§ EXERCISE REQUIREMENTS:
A) In which regions does the research group description say past and ongoing studies have taken place?
B) What two examples of rapid demographic and ecological transformations does the research group description give?

The Ecosystem Services, Climate & Health group investigates the importance of ecosystem services for human health and wellbeing, with particular attention to water and sanitation for poor populations in the developing world. Our working hypothesis is that appropriate ways to manage rapid demographic and ecological transformations (e.g. urbanization and climate change) must be found in order to maintain valuable ecosystem services, particularly in urban contexts, which in turn will protect and promote the health of human populations and alleviate poverty.
Our Research Focus
Past and ongoing studies in West Africa, South Africa, Latin America and Asia pursue a broadly applicable ecosystem health approach, and include various stakeholders and local communities to find setting-specific solutions for a wide range of public health challenges: wastes recovery and reuse, mitigation and adaptation to climate change, better schoolchildren health and nutrition.
The group is composed of multidisciplinary competences ranging from sanitary engineering to environmental epidemiology and including geographers, social scientists, biologists and public health experts. The project teams are using multidisciplinary approaches to understand health risks associated with water, sanitation and hygiene, interlinks between WASH, diarrhea, intestinal parasitic infections, malaria, schistosomiasis and nutrition, reduction of vulnerabilities and increasing resilience of communities and systems to climate change effects.

§ EXCERPTED DATA:

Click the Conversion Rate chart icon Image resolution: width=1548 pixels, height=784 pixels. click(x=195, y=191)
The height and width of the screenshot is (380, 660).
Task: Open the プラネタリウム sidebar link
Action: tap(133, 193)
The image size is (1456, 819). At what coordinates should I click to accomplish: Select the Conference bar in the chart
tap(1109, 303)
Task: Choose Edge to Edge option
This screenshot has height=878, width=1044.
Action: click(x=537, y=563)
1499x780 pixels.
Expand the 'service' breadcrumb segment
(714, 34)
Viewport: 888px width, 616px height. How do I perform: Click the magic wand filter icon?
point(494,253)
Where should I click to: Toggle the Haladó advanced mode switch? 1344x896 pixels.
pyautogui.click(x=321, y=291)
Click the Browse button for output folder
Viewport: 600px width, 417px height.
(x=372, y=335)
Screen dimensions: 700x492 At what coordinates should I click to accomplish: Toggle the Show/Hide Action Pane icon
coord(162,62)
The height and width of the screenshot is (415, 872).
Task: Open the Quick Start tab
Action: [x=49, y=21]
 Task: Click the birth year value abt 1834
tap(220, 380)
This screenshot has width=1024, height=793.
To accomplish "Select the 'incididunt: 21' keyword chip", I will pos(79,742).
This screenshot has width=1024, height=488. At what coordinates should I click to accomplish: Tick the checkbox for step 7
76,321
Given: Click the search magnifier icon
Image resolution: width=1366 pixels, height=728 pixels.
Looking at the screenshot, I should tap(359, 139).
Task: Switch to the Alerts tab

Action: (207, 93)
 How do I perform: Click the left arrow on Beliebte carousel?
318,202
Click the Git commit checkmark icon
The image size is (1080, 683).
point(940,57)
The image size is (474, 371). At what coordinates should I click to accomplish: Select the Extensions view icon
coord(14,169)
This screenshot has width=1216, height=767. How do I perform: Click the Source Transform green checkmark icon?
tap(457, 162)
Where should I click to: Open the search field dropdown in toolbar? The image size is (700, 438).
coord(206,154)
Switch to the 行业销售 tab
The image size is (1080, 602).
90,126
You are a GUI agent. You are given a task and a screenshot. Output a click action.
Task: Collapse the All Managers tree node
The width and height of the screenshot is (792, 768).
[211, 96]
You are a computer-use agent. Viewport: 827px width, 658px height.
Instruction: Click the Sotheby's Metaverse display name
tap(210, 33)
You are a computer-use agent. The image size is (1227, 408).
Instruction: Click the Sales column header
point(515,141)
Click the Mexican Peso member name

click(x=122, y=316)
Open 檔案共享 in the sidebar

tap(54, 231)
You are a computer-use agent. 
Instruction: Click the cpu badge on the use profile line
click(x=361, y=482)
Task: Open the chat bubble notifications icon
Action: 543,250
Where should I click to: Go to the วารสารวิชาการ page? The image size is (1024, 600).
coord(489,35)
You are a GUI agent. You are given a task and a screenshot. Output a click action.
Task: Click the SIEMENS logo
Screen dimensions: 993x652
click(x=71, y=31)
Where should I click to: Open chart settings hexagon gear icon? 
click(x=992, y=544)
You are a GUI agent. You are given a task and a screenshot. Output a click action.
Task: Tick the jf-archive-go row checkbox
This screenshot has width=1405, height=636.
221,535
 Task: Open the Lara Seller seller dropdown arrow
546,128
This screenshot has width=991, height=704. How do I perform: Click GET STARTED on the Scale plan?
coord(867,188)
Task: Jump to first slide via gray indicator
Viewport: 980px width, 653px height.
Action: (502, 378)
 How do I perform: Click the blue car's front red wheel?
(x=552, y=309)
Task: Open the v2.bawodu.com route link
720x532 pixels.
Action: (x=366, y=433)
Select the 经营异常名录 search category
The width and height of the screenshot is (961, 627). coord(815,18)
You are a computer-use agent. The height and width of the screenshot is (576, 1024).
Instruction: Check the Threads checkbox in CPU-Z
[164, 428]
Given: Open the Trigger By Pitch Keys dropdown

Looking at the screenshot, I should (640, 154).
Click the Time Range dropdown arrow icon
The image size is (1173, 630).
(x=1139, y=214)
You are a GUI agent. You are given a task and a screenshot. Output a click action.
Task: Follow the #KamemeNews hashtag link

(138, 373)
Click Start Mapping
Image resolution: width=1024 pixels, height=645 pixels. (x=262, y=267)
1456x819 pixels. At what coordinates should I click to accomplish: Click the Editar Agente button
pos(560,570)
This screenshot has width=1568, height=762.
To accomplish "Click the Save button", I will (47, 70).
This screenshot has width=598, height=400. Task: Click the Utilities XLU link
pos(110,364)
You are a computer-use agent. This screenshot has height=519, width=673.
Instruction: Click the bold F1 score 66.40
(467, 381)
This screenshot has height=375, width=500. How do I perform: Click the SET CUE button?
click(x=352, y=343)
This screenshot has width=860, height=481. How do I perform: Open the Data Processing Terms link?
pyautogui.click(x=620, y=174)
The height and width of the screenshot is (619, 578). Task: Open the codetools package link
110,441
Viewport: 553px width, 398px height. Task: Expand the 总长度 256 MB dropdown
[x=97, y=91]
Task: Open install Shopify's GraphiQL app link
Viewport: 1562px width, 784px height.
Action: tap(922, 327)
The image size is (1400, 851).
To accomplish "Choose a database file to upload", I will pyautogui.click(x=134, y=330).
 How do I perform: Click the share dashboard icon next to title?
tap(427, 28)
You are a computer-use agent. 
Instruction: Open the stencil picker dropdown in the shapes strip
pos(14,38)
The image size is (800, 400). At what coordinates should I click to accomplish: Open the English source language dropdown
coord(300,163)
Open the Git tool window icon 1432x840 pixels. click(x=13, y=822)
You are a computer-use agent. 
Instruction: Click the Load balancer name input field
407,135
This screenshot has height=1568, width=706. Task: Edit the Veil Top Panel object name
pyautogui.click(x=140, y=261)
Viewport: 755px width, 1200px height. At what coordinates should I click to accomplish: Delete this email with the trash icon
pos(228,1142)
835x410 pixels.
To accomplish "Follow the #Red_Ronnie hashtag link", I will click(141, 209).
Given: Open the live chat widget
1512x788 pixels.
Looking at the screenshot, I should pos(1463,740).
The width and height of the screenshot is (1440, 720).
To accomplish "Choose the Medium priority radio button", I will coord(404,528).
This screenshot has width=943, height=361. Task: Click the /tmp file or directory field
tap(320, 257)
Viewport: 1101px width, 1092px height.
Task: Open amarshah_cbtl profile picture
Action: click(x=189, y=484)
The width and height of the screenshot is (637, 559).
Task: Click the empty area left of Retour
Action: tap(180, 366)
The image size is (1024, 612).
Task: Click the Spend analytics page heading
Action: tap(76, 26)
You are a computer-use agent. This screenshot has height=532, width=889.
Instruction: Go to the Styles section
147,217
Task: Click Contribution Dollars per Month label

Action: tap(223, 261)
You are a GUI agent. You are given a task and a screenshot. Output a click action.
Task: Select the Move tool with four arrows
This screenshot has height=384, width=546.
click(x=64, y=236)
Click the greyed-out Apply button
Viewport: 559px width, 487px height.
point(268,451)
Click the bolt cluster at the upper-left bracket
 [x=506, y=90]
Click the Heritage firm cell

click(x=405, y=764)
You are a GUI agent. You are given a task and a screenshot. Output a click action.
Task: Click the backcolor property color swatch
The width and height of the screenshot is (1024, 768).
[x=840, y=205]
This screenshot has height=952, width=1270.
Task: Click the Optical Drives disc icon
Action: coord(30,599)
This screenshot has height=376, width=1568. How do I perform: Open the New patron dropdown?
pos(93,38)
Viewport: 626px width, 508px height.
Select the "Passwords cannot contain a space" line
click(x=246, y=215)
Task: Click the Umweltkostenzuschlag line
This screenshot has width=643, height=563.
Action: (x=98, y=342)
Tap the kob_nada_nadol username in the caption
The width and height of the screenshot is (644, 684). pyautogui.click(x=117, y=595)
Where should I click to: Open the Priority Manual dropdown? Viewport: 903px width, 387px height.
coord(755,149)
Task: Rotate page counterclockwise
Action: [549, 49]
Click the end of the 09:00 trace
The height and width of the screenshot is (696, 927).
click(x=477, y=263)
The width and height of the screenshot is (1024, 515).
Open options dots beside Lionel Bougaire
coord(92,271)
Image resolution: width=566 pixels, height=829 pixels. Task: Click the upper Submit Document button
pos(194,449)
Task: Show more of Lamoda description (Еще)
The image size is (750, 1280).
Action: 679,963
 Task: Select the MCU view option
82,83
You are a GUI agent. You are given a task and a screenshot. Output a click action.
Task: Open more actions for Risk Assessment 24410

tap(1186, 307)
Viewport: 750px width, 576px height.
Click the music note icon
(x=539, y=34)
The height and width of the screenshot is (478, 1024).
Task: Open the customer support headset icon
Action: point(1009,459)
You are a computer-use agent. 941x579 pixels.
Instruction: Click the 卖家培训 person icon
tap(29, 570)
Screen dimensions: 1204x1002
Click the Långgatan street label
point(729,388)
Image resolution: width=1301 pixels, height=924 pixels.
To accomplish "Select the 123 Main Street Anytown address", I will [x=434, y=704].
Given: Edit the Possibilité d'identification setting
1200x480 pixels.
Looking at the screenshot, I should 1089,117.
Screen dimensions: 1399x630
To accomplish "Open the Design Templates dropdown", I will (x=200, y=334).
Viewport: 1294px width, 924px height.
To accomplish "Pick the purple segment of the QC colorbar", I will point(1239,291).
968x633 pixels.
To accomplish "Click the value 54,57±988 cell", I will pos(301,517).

§ RESPONSES TO THE EXERCISE:
A) West Africa, South Africa, Latin America, Asia

B) Urbanization and climate change.